Should I buy the 8GB or 16GB 4060 Ti?

The 16GB version is the safer pick for modern titles, modding, or any 1440p ambitions, since 8GB can run short and cause stutter.

The 8GB model only makes sense for pure 1080p gaming on the tightest budget where every dollar counts.

As a simple rule, only choose the 8GB model if you are confident you will stay at 1080p for the entire life of the card and avoid heavy texture mods.

Can the 4060 Ti handle 1440p gaming?

It can, but as a high-settings rather than ultra card, often needing DLSS or trimmed settings in the most demanding games.

The 4070 Super is the more comfortable 1440p choice and the better option if that resolution is your main goal.

Setting it to high presets with DLSS enabled is the practical way to enjoy 1440p on the 4060 Ti without frustration.

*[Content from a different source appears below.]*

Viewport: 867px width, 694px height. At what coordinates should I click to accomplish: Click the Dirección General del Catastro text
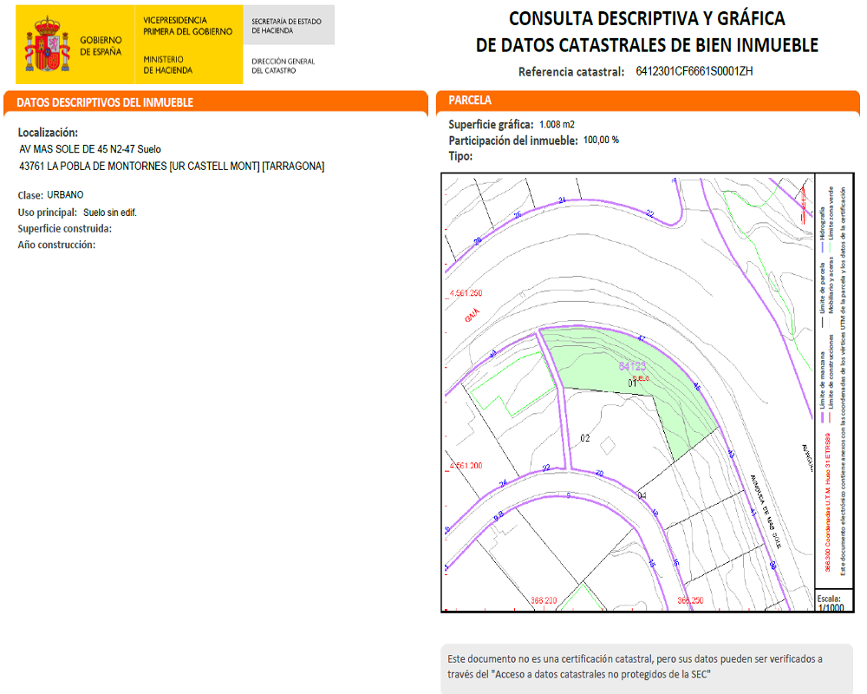pos(284,66)

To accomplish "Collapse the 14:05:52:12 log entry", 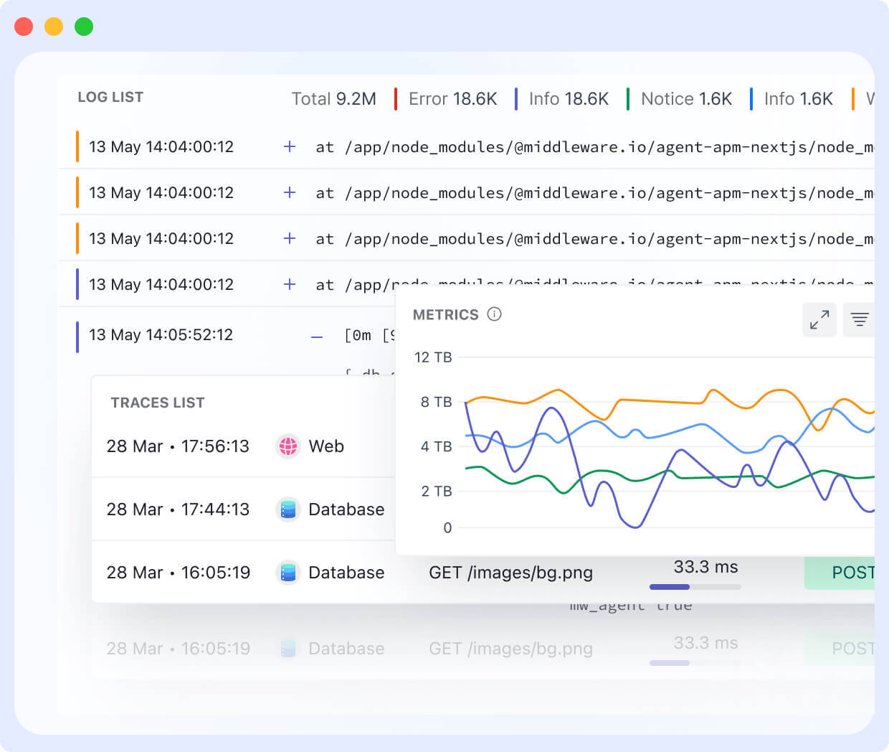I will pos(317,337).
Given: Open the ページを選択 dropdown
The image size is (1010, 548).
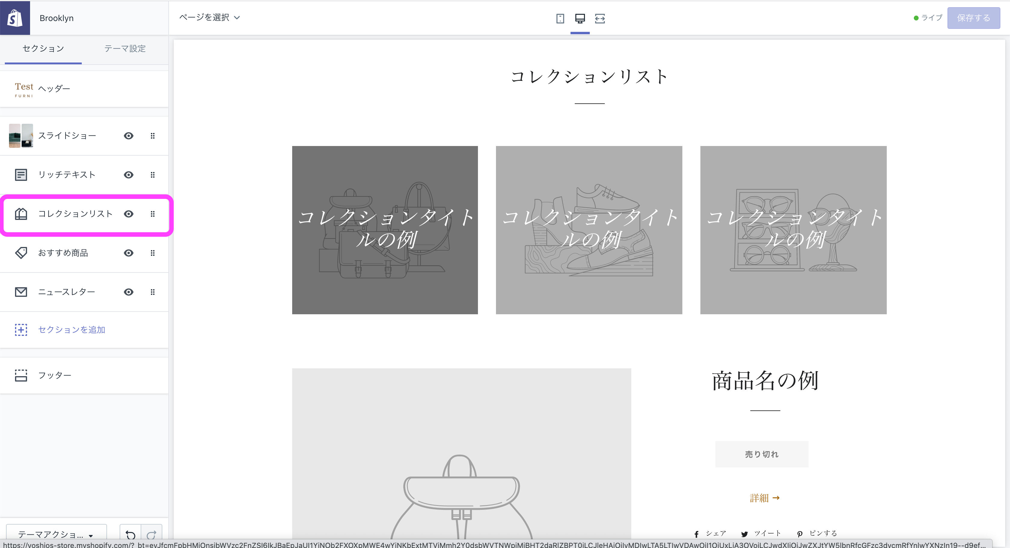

In the 4060 Ti vs 4070 Super comparison, the 4070 Super is the stronger and more future-ready card, clearly the pick for 1440p gaming and longevity, while the 4060 Ti holds its place as a budget 1080p option, especially in its 16GB form. With component prices trending upward, the value-conscious move is to choose the card that fits your resolution and buy it at a fair price now, and for most gamers stepping up to 1440p, the 4070 Super is the upgrade that pays off over time.